▶ **What you will do**: Print exactly what appears from the line containing "The image size" through the final line of the data below, pictures excluded.

***** The data

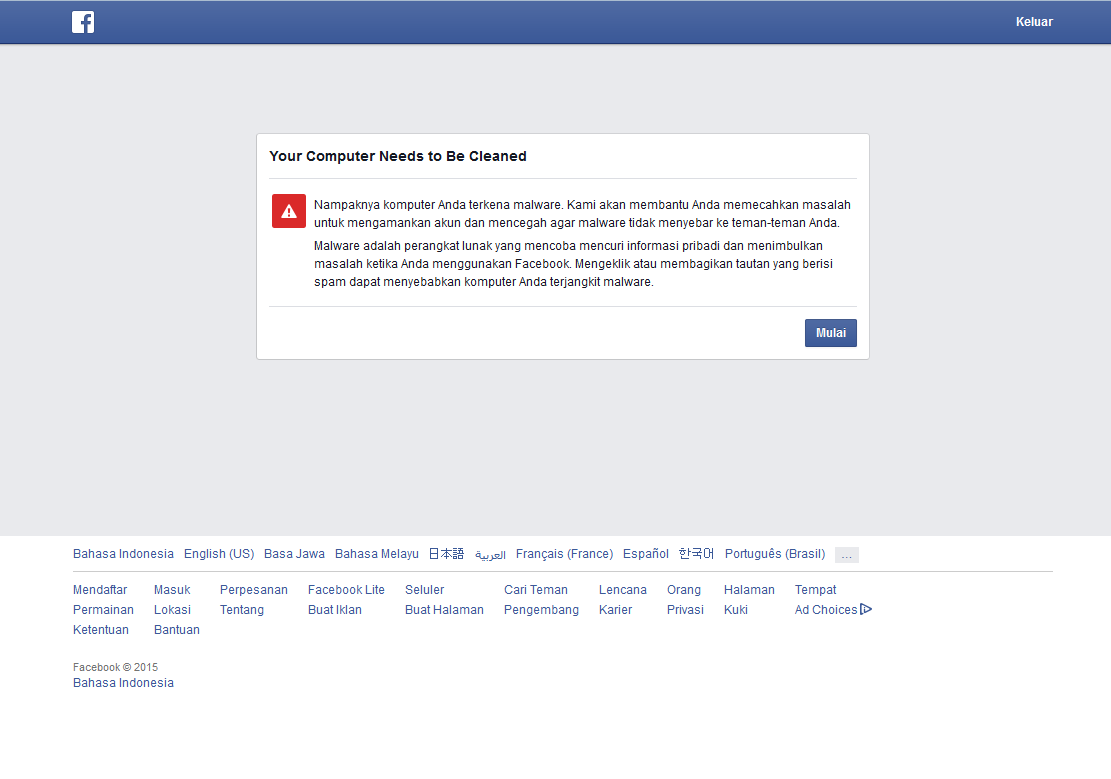Click Bahasa Indonesia at the page bottom
The height and width of the screenshot is (779, 1111).
[123, 682]
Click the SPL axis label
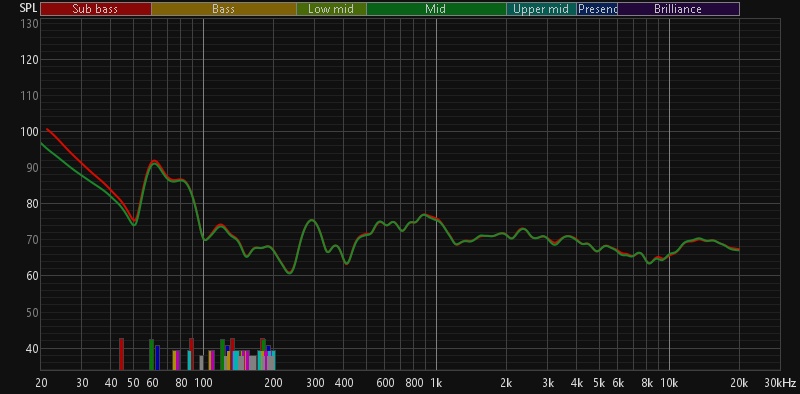 (28, 8)

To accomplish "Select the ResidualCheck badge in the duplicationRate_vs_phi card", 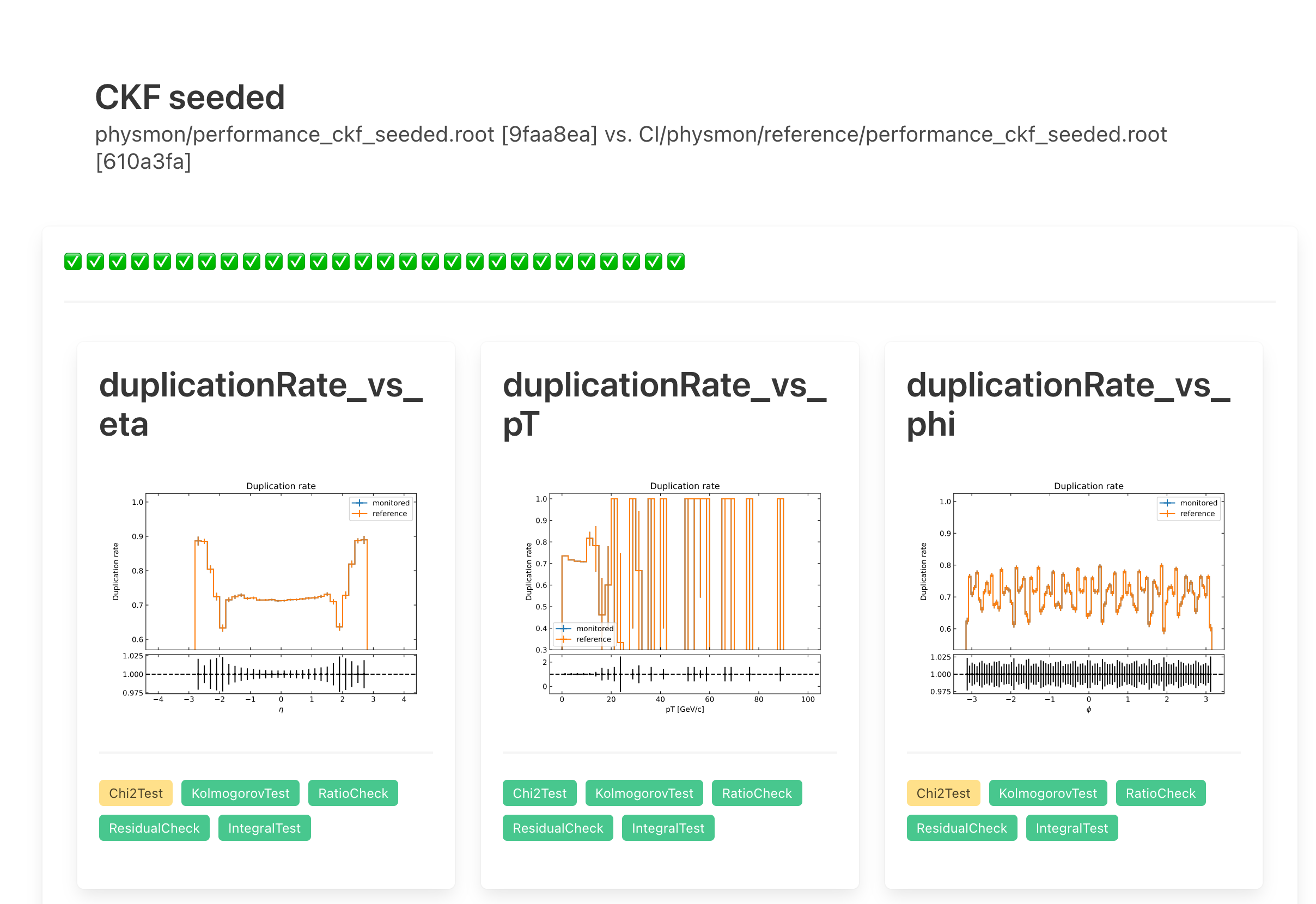I will coord(961,828).
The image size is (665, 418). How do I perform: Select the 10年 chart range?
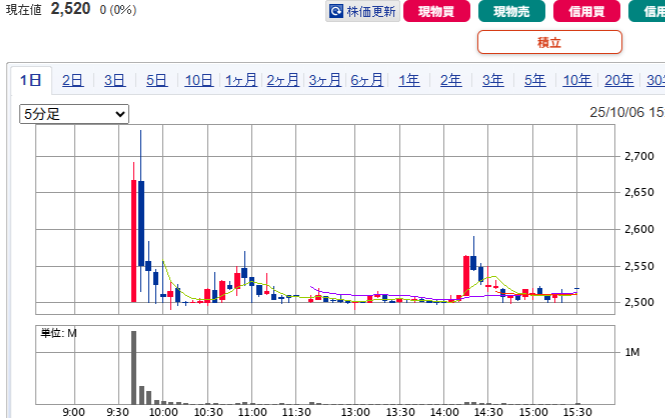577,81
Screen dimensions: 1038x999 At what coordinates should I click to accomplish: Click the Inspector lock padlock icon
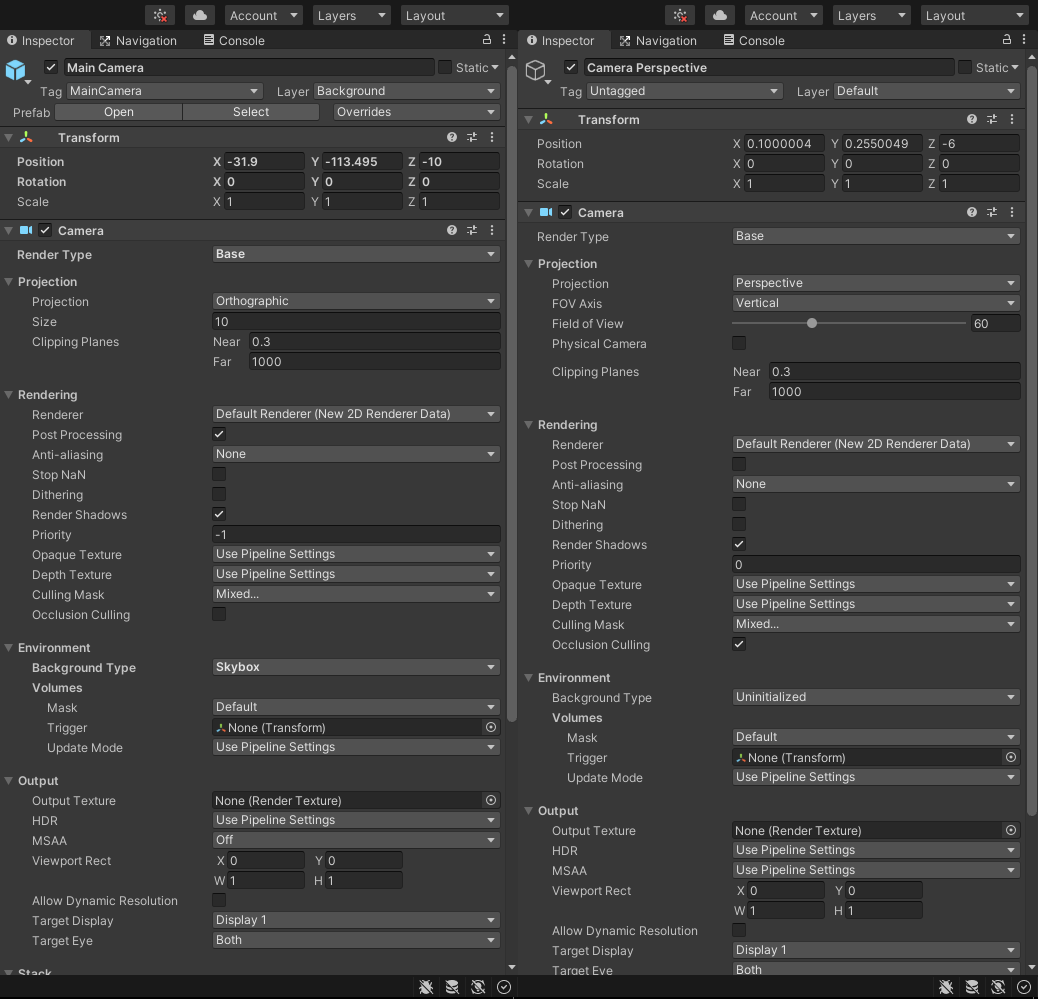click(485, 40)
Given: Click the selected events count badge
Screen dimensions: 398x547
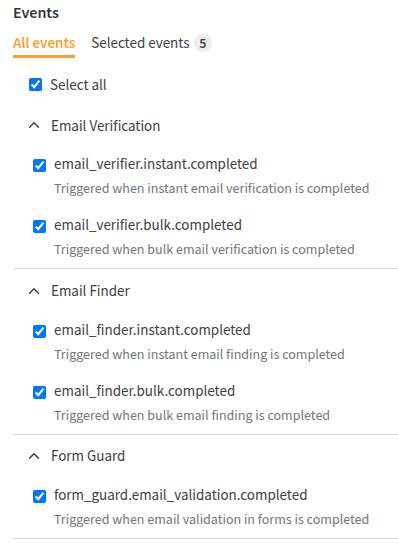Looking at the screenshot, I should click(203, 44).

**********

▶ **Exercise solution**:
The image size is (665, 418). How do I perform: Select the 10年 chart range?
577,81
Screen dimensions: 1038x999 At what coordinates should I click to accomplish: Click the Inspector lock padlock icon
click(485, 40)
Given: Click the selected events count badge
Screen dimensions: 398x547
Looking at the screenshot, I should click(203, 44).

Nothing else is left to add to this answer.